Pointing records for screenshots and pages
(begin)
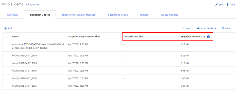Select the snapmirror.f517f5d8 snapshot row
This screenshot has width=244, height=92.
pyautogui.click(x=119, y=46)
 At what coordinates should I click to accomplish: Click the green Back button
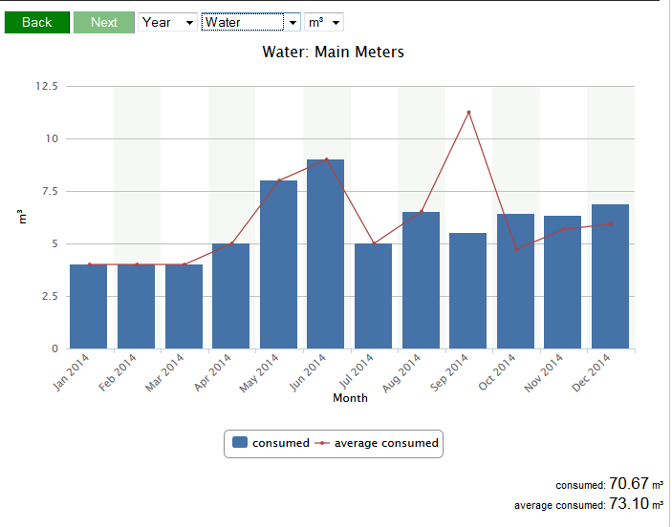(x=37, y=22)
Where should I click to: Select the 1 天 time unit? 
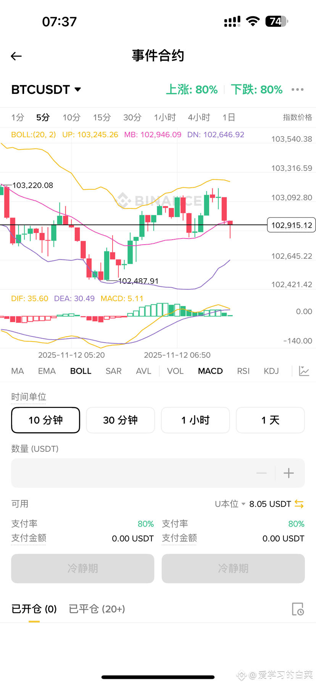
(end)
Set exercise →
Copy out all the rows above word for word, leaving out the pictures.

Reply to the task →
Select the snapmirror.f517f5d8 snapshot row
This screenshot has width=244, height=92.
pyautogui.click(x=119, y=46)
 At what coordinates should I click to accomplish: Click the green Back button
(x=37, y=22)
Where should I click to: Select the 1 天 time unit? 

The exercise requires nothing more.